Ibnu Hazm tumbuh dan menerima pendidikan awalnya dari istana keluarganya di Cordoba, Andalusia.

Terlahir di keluarga terpandang di mana ayahnya menjadi seorang Wazir pemerintahan (jabatan penasihat kesultanan, baik untuk urusan agama maupun politik, yang terlibat langsung dalam administrasi negara atau politik praktis) di zaman Bani Umayyad yang menguasai Andalusia, Ibnu Hazm tumbuh dengan ekspektasi yang tinggi dari keluarganya.

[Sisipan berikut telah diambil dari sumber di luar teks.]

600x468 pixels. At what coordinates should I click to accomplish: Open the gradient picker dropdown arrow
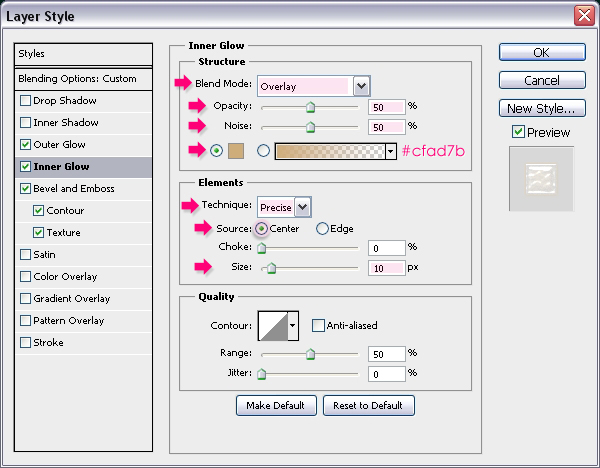click(x=390, y=151)
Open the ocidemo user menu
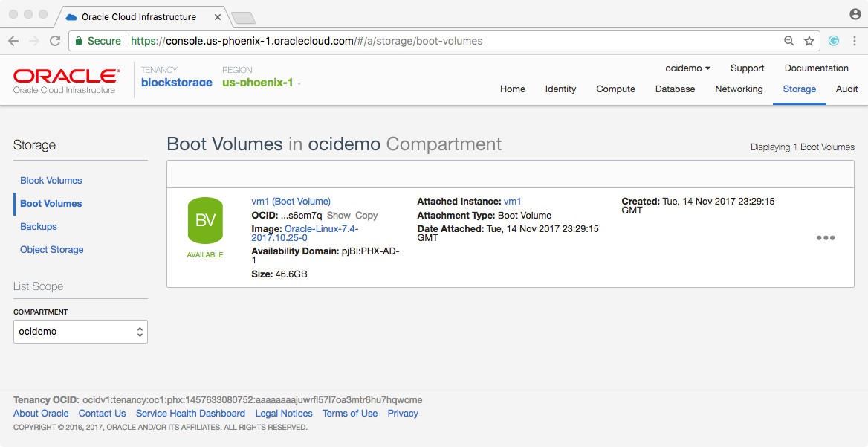This screenshot has width=868, height=447. point(687,68)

Ia besar di istana keluarganya dan terlindung dari pengaruh tempat tinggalnya saat itu, kota Cordoba, yang sudah metropolis. Setelah ibunya meninggal di usianya yang masih sangat muda, ia kemudian diasuh oleh berbagai perempuan terpelajar yang mengajarinya berbagai hal: menulis, membaca, apresiasi terhadap syair Arab, tafsir Quran, dan sebagainya.

Ketika memasuki usia baligh, ia kemudian diasuh oleh seorang ulama yang membimbingnya untuk menuntut ilmu secara intensif, baik ilmu agama maupun ilmu umum. Ia mulai mempelajari hadis dan fiqih di usia 16 tahun, dan kemudian banyak mengembara ke luar negeri, misalnya ke Maroko, untuk menyerap berbagai ilmu.

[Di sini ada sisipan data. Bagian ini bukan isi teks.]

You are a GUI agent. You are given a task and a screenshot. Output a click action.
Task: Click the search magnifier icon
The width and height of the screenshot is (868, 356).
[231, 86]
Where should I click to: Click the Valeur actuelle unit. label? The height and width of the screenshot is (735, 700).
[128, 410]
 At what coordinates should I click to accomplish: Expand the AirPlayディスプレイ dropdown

Ibnu Hazm sempat berkarir di dunia politik praktis. Mengikuti jejak ayahnya, ia pun menjadi Wazir pemerintahan selama tiga periode kekhalifahan yang berbeda.

Namun, setelah dinasti Umayyah, penguasa di Andalusia, tumbang karena kelemahan pemimpinnya dan berbagai faktor lainnya, ia kembali memilih untuk fokus mengembangkan karir sebagai penulis dan pengajar. Keputusannya untuk menekuni dunia intelektual menjadi keputusan yang benar untuknya. Ibnu Hazm kini mengukir catatan tersendiri di dalam perkembangan intelektualisme di dunia Islam.

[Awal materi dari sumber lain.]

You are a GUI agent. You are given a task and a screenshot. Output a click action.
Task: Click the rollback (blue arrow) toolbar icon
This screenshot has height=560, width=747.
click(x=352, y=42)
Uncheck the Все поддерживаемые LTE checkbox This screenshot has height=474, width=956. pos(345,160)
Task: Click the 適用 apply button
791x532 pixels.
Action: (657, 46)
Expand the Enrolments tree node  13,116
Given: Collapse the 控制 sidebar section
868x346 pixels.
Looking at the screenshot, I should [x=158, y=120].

Dalam memilih pemikiran, Ibnu Hazm adalah salah satu ulama yang mempelopori madzhab Zhahiri di Andalusia. Beliau salah satu peletak dasar pemikiran di zaman-zaman awal terkenalnya madzhab ini. Kini, madzhab Zhahiri yang sempat menyebar selama ratusan tahun ini sudah melebur menjadi madzhab Hambali. Madzhab ini memilih untuk menginterpretasikan hukum Islam dan ketentuan agama dengan secara literal (arti harafiahnya) bersandar pada teks-teks Quran dan hadis. Ia tidak setuju dengan adanya metode qiyas (pemisalan) dan ray’i (pendapat pribadi) dalam menentukan fiqih.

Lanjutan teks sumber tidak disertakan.